··· Source excerpt ···

Read Persian Mirrors: The Elusive Face of Iran Online
Authors: Elaine Sciolino
Tags: #Political History
Eventually, as filmmakers like Majidi, Kiarostami, and Bani-Etemad took more risks—and made it past the censors—Iranians began to flock to the movies. And the movie that attracted more viewers and sparked more reaction than any other in recent memory was
Two Women,
by the feminist filmmaker Tahmineh Milani.
The film tells the story of two women who had become friends years earlier in college in Tehran: Fereshteh, a poor woman trapped in a loveless marriage; and Roya, a successful career woman with a loving husband. But in Milani’s mind they are reflections of the same person—a woman as Islamic society sees her and the woman as she sees herself.
Fereshteh had been a gifted math student, until a deranged stalker threatened her, and her father took her back home to Isfahan. There, her parents pressure her to marry a man she doesn’t love. Fereshteh’s husband turns cruel, reneging on his promise to allow her to continue her studies, forbidding her to read books, locking the telephone so that she cannot communicate with the outside world, and accusing her of having a lover. “You should be controlled,” he tells her.
Fereshteh seeks a divorce. The judge asks whether her husband stays out all night, beats her, has bad companions, or gambles. She replies that the problem is different.
“He humiliates me,” she says.
“These are not good reasons,” the judge declares.
The stalker resolves the problem for her. He kills the husband, leaving Fereshteh and her two children on their own. Suddenly, she doesn’t know who she is. “I feel like a free bird but I don’t have wings to fly,” she tells her friend Roya. “I can take computer class . . . I have a lot to do . . . I must work, go to school, be the father and mother to my children.”
The women in the audience cheered and clapped.
Two Women
became the biggest box office hit in Iranian history.
Afterward, I asked my Iranian friends what they thought of the film. For one female friend it sparked memories of the way her late father, as a provincial governor, granted divorces. “Men would come to our house and throw three stones over their shoulders and say, ‘I divorce you once. I divorce you twice. I divorce you three times,’” she recalled. “That’s all it took to divorce a woman in those days.”
Another friend recalled the story of her cousin’s divorce. “Her husband refused to give her a divorce,” my friend said. “So she decided her best strategy was to treat him nicely and pretend that all was well. In a moment of weakness he gave her permission to travel. She left for the States with her child and never came back again.”
The reaction that surprised me the most came from the fifty-seven-year-old wife of a bazaar merchant. She did not have a job outside the home. Her life had been devoted to making her husband and her son happy. “Iranian society has always been a patriarchal one,” she said. “Society tells us that the man is always right and the woman is always wrong. The shadow of the man always lingers, even after he is dead. The bitter memories always stay.”
Another of the best new Iranian films was
Taste of Cherry,
written and directed by Kiarostami. It was the story of Mohsen Badii, a prosperous, apparently healthy middle-aged man obsessed with suicide.

···

▶ _Directive 1_: List every filmmaker named in the excerpt on Iranian cinema.
▶ _Directive 2_: According to the excerpt on Iranian cinema, which city did Fereshteh's father take her back home to?
▶ _Directive 3_: Take the excerpt on Iranian cinema further, starting after its last sentence.

··· Given data ···

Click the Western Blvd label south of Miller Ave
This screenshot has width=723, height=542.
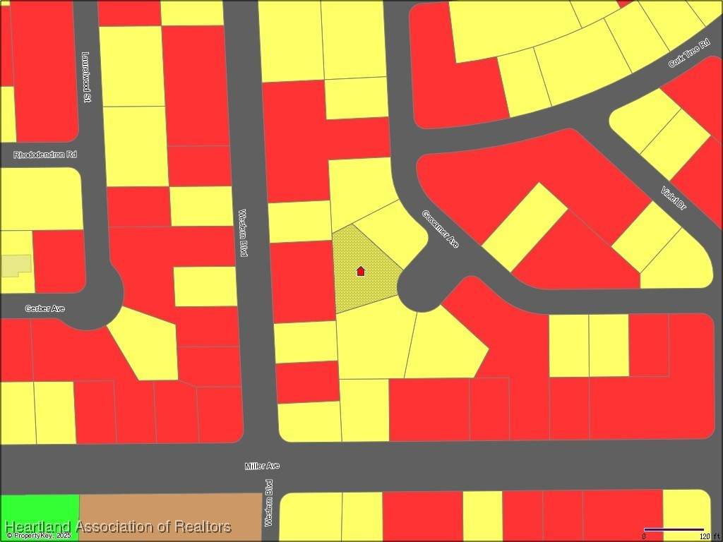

···

▶ _Task response 1_: Majidi, Kiarostami, Bani-Etemad, Tahmineh Milani

▶ _Task response 2_: Isfahan

▶ _Task response 3_:
Much of the film is shot from the claustrophobic interior of Badii’s Range Rover as he drives across a sunbaked lonely landscape on the outskirts of Tehran in search of someone to pay to bury him in the grave he has dug for himself in preparation for his suicide. A young cleric from Afghanistan tells him that the Koran bans suicide. A young Kurdish soldier assumes Badii’s proposition is a sexual one. But an elderly taxidermist engages Badii, telling him about his own botched suicide attempt. The taxidermist says that he had once planned to hang himself from a mulberry tree, but the scent reminded him of his love for mulberries. Won’t you miss the taste of cherries? he asks Badii.
In the end, I was left with the impression that Badii does indeed end his life, although the film can be interpreted differently. The film won the Palme d’Or at Cannes in 1997 and other international awards but had been shown in Iran only once—at an unauthorized screening at the University of Tehran in 1996—and would not be commercially released until the spring of 1999. What especially bothered the censors was that the film presents the act of suicide not as a sin but as a rational or at least understandable decision. “He’s exhausted and can’t wait for God to act,” Badii says at one point about himself.
Ayatollah Khomeini had wanted films to educate the Iranian people. Certainly,
Two Women
made Iranians think about the relations between men and women and
Taste of Cherry
made people think about the wisdom of suicide, but not, I suspect, in the way the father of the revolution ever anticipated.
If the press and cinema have been bold and even subversive at times, those who disseminate information or entertain through television must walk a finer line. This medium is controlled directly by conservatives who report to the Supreme Leader. Yet even here, I have noticed a remarkable shift over the years toward material that reflects more closely what people are doing and feeling, rather than what some of the clerics would like them to do and feel. And that transformation reflects an increasingly realistic attitude on the part of the government that Iranian television has to change if it is to attract an audience.
Consider the case of my young Iranian friend Mohsen, who spends much of his day watching television. He is an importer who buys and sells industrial spare parts. Given Iran’s troubled economy, he has a lot of time on his hands. So much of his social life revolves around the twenty-one-inch Sony television and VCR that he hand-carried back from Japan and gave a position of honor in his living room. Mohsen, like many other Iranians, has an illegal satellite dish that gives him access to CNN, MSNBC, the BBC, and French, Turkish, Indian, and Arab television. If he positions the dish right, he can tune in Hong Kong and Japan. I have watched
Monday Night Football
and
Larry King Live
from his living room. His wife, Lili, a graduate student, spends most of her free time buried in books in the small study of their apartment, and calls him a “TV victim.” In fact, in the many years I have known the two of them, I have never been to their apartment when the television wasn’t on. But these days Mohsen is an equal opportunity viewer. He divides his time between Iranian and foreign television. That’s because over the years Iranian television has gotten better.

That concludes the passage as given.